* **Data supplied**
※

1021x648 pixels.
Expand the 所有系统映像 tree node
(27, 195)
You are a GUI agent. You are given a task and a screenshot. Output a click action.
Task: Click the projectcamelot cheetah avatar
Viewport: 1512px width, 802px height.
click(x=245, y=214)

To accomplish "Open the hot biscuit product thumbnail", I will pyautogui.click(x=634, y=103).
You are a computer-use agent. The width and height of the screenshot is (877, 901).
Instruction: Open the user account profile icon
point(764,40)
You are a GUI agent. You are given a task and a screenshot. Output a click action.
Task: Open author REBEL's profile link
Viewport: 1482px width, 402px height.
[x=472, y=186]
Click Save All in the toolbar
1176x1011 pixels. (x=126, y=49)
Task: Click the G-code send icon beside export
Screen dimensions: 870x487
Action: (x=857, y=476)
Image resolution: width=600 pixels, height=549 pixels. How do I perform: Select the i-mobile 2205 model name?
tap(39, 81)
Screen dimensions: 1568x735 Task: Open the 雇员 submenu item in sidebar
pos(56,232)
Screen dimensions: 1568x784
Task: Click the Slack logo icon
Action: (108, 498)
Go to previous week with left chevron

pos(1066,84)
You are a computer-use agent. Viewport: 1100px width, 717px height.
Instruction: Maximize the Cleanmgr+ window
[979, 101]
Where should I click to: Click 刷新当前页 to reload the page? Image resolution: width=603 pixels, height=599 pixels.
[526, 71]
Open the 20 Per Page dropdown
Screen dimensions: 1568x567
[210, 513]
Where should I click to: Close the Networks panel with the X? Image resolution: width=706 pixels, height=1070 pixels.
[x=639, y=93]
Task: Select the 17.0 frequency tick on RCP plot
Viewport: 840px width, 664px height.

※

* **What needs to be done**
Can you reproduce the stretch of records from the line containing "will pyautogui.click(x=634, y=103)." through the line containing "Action: (x=857, y=476)", both lines included, exactly as they appear?

* **The output**
To accomplish "Open the hot biscuit product thumbnail", I will pyautogui.click(x=634, y=103).
You are a computer-use agent. The width and height of the screenshot is (877, 901).
Instruction: Open the user account profile icon
point(764,40)
You are a GUI agent. You are given a task and a screenshot. Output a click action.
Task: Open author REBEL's profile link
Viewport: 1482px width, 402px height.
[x=472, y=186]
Click Save All in the toolbar
1176x1011 pixels. (x=126, y=49)
Task: Click the G-code send icon beside export
Screen dimensions: 870x487
Action: (x=857, y=476)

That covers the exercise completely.